**What you will do**
Output the material exactly, line by line.

=== Section Start ===

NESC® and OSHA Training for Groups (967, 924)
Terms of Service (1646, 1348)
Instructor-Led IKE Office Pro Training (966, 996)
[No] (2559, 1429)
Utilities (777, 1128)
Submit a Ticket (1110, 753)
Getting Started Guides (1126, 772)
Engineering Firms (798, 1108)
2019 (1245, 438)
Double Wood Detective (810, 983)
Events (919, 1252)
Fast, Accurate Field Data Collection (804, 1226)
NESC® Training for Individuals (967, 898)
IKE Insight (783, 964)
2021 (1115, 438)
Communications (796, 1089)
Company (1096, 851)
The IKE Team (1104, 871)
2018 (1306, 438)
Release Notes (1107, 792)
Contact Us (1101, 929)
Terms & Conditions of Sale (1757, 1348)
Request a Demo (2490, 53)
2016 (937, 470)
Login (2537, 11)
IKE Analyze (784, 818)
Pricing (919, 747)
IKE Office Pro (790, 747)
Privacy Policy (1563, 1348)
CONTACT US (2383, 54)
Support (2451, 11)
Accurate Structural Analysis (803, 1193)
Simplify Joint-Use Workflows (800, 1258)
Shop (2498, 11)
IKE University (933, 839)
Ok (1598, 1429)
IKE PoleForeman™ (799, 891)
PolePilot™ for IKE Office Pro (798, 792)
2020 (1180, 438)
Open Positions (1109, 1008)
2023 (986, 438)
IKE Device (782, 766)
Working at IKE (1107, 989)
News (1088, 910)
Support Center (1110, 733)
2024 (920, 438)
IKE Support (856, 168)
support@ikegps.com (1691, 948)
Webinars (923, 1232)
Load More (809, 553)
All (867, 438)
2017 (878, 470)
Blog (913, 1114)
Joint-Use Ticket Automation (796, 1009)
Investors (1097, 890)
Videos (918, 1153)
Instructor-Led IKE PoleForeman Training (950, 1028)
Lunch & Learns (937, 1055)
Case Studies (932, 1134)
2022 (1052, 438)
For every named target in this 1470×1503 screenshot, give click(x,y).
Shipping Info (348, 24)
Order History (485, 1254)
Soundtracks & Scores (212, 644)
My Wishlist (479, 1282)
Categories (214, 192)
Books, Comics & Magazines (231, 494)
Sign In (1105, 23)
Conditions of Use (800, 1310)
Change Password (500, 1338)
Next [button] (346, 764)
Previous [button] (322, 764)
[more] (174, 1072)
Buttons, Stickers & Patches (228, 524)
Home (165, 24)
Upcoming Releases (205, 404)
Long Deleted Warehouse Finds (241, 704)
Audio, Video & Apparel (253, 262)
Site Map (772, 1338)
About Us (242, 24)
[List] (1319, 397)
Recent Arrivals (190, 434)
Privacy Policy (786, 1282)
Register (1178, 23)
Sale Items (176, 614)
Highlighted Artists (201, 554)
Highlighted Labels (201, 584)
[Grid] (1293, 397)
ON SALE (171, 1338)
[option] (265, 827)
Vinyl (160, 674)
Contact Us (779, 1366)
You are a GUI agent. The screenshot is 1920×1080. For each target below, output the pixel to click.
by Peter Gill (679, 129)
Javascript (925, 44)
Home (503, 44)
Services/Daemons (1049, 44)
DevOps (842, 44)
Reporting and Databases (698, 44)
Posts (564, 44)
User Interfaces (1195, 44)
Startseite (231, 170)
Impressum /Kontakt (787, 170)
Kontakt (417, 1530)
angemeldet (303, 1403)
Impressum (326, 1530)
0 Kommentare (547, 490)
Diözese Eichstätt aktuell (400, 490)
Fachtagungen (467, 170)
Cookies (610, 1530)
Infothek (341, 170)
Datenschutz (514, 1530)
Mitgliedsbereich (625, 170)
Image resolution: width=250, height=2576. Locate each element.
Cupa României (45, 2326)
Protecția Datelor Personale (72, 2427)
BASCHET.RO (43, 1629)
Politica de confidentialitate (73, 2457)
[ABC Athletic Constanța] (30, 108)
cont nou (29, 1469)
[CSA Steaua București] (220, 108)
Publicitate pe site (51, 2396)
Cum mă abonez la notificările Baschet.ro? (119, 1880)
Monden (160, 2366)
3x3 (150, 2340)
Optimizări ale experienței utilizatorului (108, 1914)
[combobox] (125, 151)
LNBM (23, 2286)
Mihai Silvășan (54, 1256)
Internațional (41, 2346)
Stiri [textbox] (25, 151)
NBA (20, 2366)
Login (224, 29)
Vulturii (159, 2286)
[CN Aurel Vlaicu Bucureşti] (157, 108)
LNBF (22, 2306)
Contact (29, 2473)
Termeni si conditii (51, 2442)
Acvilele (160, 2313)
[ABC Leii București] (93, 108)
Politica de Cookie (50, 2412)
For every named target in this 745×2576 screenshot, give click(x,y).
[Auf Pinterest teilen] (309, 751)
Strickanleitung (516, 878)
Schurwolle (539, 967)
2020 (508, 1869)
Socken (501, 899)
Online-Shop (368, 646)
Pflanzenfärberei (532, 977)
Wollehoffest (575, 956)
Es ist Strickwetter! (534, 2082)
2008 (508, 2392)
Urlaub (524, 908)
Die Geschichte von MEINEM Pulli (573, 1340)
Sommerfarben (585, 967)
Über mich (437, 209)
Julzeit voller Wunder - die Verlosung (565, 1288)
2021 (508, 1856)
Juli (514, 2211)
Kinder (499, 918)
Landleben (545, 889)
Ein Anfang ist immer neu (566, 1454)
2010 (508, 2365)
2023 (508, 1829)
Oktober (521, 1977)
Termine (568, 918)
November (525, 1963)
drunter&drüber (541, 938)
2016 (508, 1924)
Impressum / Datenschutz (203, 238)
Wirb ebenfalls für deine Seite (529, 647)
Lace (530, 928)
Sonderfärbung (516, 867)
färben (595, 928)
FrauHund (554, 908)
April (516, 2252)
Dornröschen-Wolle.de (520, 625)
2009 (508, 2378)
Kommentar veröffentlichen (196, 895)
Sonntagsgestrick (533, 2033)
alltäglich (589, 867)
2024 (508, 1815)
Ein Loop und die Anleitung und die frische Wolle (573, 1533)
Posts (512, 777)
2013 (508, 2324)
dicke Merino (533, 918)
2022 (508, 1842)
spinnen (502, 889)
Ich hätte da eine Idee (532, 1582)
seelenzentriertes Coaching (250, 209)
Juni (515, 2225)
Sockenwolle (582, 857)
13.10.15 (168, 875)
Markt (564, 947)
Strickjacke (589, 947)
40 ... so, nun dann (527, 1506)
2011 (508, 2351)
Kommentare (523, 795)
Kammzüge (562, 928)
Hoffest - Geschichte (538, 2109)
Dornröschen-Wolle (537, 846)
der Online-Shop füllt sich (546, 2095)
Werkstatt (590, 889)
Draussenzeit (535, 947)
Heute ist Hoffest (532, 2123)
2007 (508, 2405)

=== Section End ===

**Result of the task**
NESC® and OSHA Training for Groups (967, 924)
Terms of Service (1646, 1348)
Instructor-Led IKE Office Pro Training (966, 996)
[No] (2559, 1429)
Utilities (777, 1128)
Submit a Ticket (1110, 753)
Getting Started Guides (1126, 772)
Engineering Firms (798, 1108)
2019 (1245, 438)
Double Wood Detective (810, 983)
Events (919, 1252)
Fast, Accurate Field Data Collection (804, 1226)
NESC® Training for Individuals (967, 898)
IKE Insight (783, 964)
2021 (1115, 438)
Communications (796, 1089)
Company (1096, 851)
The IKE Team (1104, 871)
2018 (1306, 438)
Release Notes (1107, 792)
Contact Us (1101, 929)
Terms & Conditions of Sale (1757, 1348)
Request a Demo (2490, 53)
2016 (937, 470)
Login (2537, 11)
IKE Analyze (784, 818)
Pricing (919, 747)
IKE Office Pro (790, 747)
Privacy Policy (1563, 1348)
CONTACT US (2383, 54)
Support (2451, 11)
Accurate Structural Analysis (803, 1193)
Simplify Joint-Use Workflows (800, 1258)
Shop (2498, 11)
IKE University (933, 839)
Ok (1598, 1429)
IKE PoleForeman™ (799, 891)
PolePilot™ for IKE Office Pro (798, 792)
2020 (1180, 438)
Open Positions (1109, 1008)
2023 (986, 438)
IKE Device (782, 766)
Working at IKE (1107, 989)
News (1088, 910)
Support Center (1110, 733)
2024 (920, 438)
IKE Support (856, 168)
support@ikegps.com (1691, 948)
Webinars (923, 1232)
Load More (809, 553)
All (867, 438)
2017 (878, 470)
Blog (913, 1114)
Joint-Use Ticket Automation (796, 1009)
Investors (1097, 890)
Videos (918, 1153)
Instructor-Led IKE PoleForeman Training (950, 1028)
Lunch & Learns (937, 1055)
Case Studies (932, 1134)
2022 (1052, 438)
For every named target in this 1470×1503 screenshot, give click(x,y).
Shipping Info (348, 24)
Order History (485, 1254)
Soundtracks & Scores (212, 644)
My Wishlist (479, 1282)
Categories (214, 192)
Books, Comics & Magazines (231, 494)
Sign In (1105, 23)
Conditions of Use (800, 1310)
Change Password (500, 1338)
Next [button] (346, 764)
Previous [button] (322, 764)
[more] (174, 1072)
Buttons, Stickers & Patches (228, 524)
Home (165, 24)
Upcoming Releases (205, 404)
Long Deleted Warehouse Finds (241, 704)
Audio, Video & Apparel (253, 262)
Site Map (772, 1338)
About Us (242, 24)
[List] (1319, 397)
Recent Arrivals (190, 434)
Privacy Policy (786, 1282)
Register (1178, 23)
Sale Items (176, 614)
Highlighted Artists (201, 554)
Highlighted Labels (201, 584)
[Grid] (1293, 397)
ON SALE (171, 1338)
[option] (265, 827)
Vinyl (160, 674)
Contact Us (779, 1366)
You are a GUI agent. The screenshot is 1920×1080. For each target below, output the pixel to click.
by Peter Gill (679, 129)
Javascript (925, 44)
Home (503, 44)
Services/Daemons (1049, 44)
DevOps (842, 44)
Reporting and Databases (698, 44)
Posts (564, 44)
User Interfaces (1195, 44)
Startseite (231, 170)
Impressum /Kontakt (787, 170)
Kontakt (417, 1530)
angemeldet (303, 1403)
Impressum (326, 1530)
0 Kommentare (547, 490)
Diözese Eichstätt aktuell (400, 490)
Fachtagungen (467, 170)
Cookies (610, 1530)
Infothek (341, 170)
Datenschutz (514, 1530)
Mitgliedsbereich (625, 170)
Image resolution: width=250, height=2576. Locate each element.
Cupa României (45, 2326)
Protecția Datelor Personale (72, 2427)
BASCHET.RO (43, 1629)
Politica de confidentialitate (73, 2457)
[ABC Athletic Constanța] (30, 108)
cont nou (29, 1469)
[CSA Steaua București] (220, 108)
Publicitate pe site (51, 2396)
Cum mă abonez la notificările Baschet.ro? (119, 1880)
Monden (160, 2366)
3x3 (150, 2340)
Optimizări ale experienței utilizatorului (108, 1914)
[combobox] (125, 151)
LNBM (23, 2286)
Mihai Silvășan (54, 1256)
Internațional (41, 2346)
Stiri [textbox] (25, 151)
NBA (20, 2366)
Login (224, 29)
Vulturii (159, 2286)
[CN Aurel Vlaicu Bucureşti] (157, 108)
LNBF (22, 2306)
Contact (29, 2473)
Termeni si conditii (51, 2442)
Acvilele (160, 2313)
[ABC Leii București] (93, 108)
Politica de Cookie (50, 2412)
For every named target in this 745×2576 screenshot, give click(x,y).
[Auf Pinterest teilen] (309, 751)
Strickanleitung (516, 878)
Schurwolle (539, 967)
2020 (508, 1869)
Socken (501, 899)
Online-Shop (368, 646)
Pflanzenfärberei (532, 977)
Wollehoffest (575, 956)
Es ist Strickwetter! (534, 2082)
2008 (508, 2392)
Urlaub (524, 908)
Die Geschichte von MEINEM Pulli (573, 1340)
Sommerfarben (585, 967)
Über mich (437, 209)
Julzeit voller Wunder - die Verlosung (565, 1288)
2021 (508, 1856)
Juli (514, 2211)
Kinder (499, 918)
Landleben (545, 889)
Ein Anfang ist immer neu (566, 1454)
2010 (508, 2365)
2023 (508, 1829)
Oktober (521, 1977)
Termine (568, 918)
November (525, 1963)
drunter&drüber (541, 938)
2016 (508, 1924)
Impressum / Datenschutz (203, 238)
Wirb ebenfalls für deine Seite (529, 647)
Lace (530, 928)
Sonderfärbung (516, 867)
färben (595, 928)
FrauHund (554, 908)
April (516, 2252)
Dornröschen-Wolle.de (520, 625)
2009 (508, 2378)
Kommentar veröffentlichen (196, 895)
Sonntagsgestrick (533, 2033)
alltäglich (589, 867)
2024 (508, 1815)
Ein Loop und die Anleitung und die frische Wolle (573, 1533)
Posts (512, 777)
2013 (508, 2324)
dicke Merino (533, 918)
2022 (508, 1842)
spinnen (502, 889)
Ich hätte da eine Idee (532, 1582)
seelenzentriertes Coaching (250, 209)
Juni (515, 2225)
Sockenwolle (582, 857)
13.10.15 (168, 875)
Markt (564, 947)
Strickjacke (589, 947)
40 ... so, nun dann (527, 1506)
2011 (508, 2351)
Kommentare (523, 795)
Kammzüge (562, 928)
Hoffest - Geschichte (538, 2109)
Dornröschen-Wolle (537, 846)
der Online-Shop füllt sich (546, 2095)
Werkstatt (590, 889)
Draussenzeit (535, 947)
Heute ist Hoffest (532, 2123)
2007 (508, 2405)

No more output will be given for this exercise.